What you write must match, character for character, the lines from the one with "Where should I" down to the one with "Instruction: Collapse the Accounts section" in the listing below, minus its pictures.

◆ **INPUT FOR THIS TASK**
****

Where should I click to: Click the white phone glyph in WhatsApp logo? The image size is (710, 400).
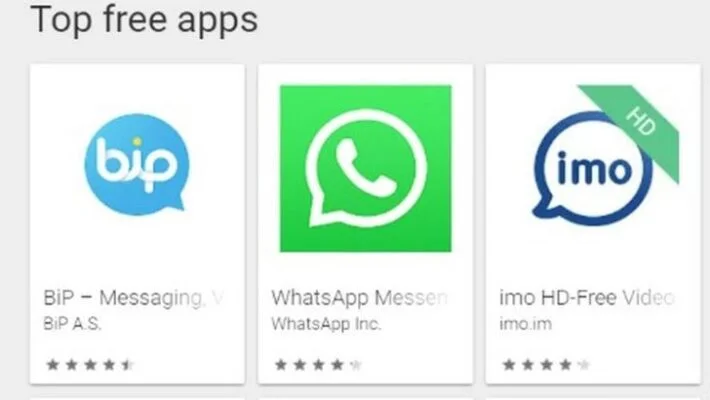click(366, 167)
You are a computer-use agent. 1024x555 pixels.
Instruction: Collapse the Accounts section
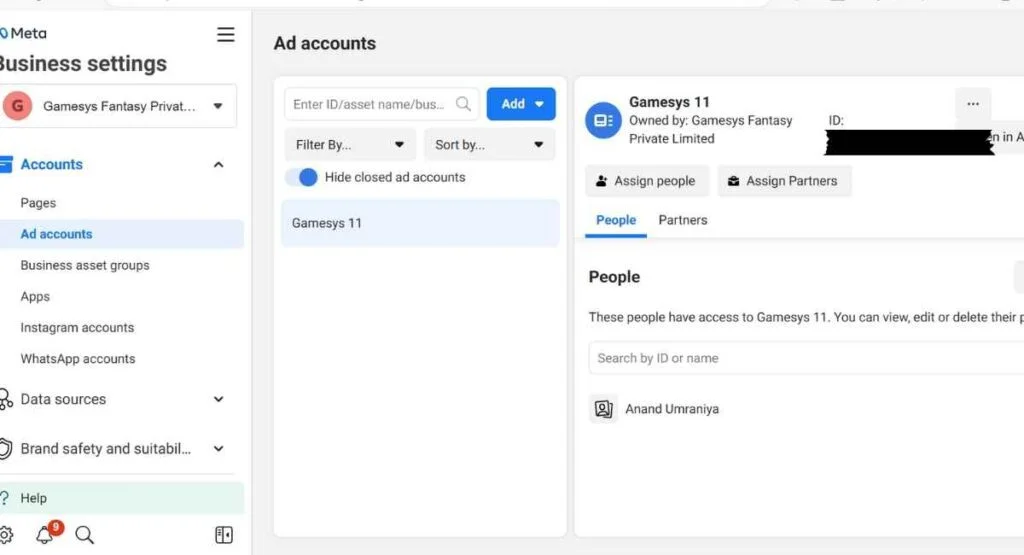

****

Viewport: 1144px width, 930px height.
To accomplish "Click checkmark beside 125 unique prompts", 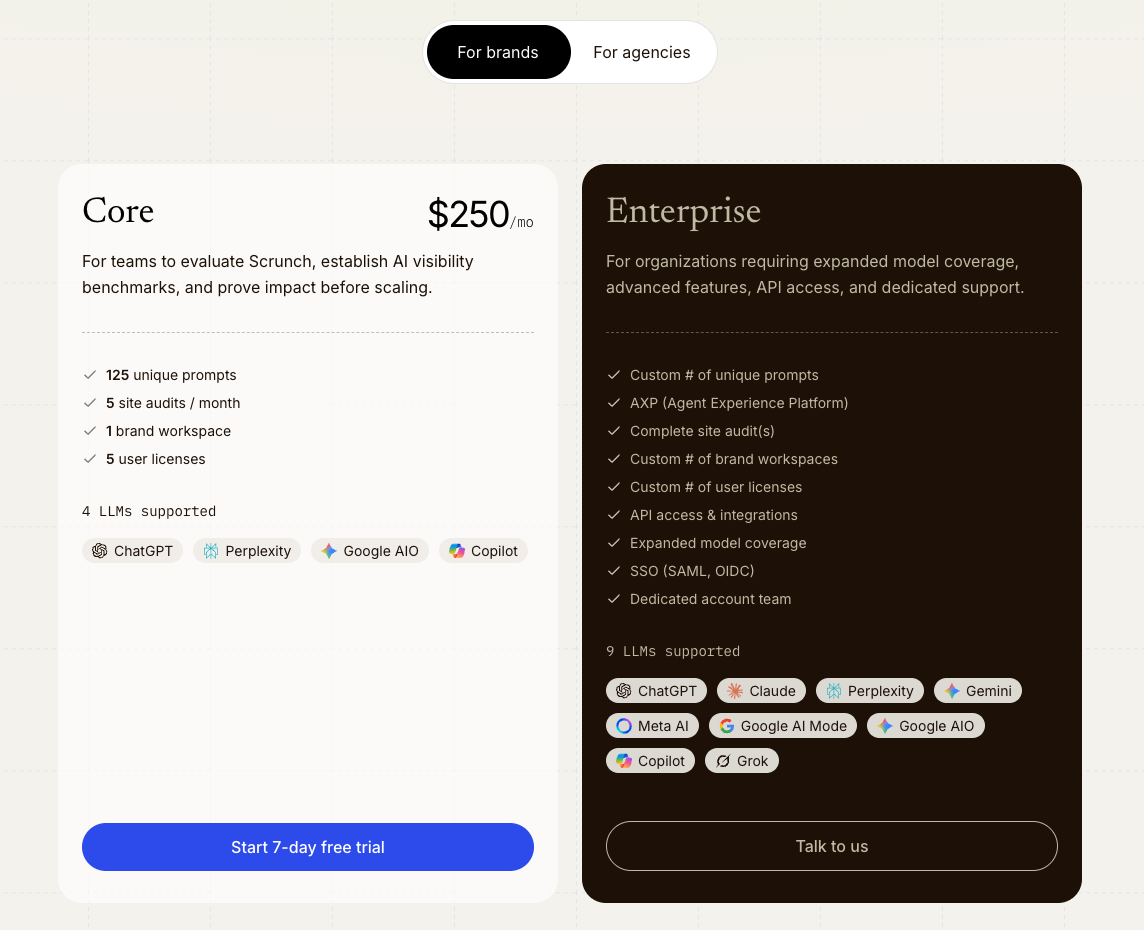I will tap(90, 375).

****

◆ **SOLUTION FOR THIS PROBLEM**
Where should I click to: Click the white phone glyph in WhatsApp logo? The image size is (710, 400).
click(366, 167)
You are a computer-use agent. 1024x555 pixels.
Instruction: Collapse the Accounts section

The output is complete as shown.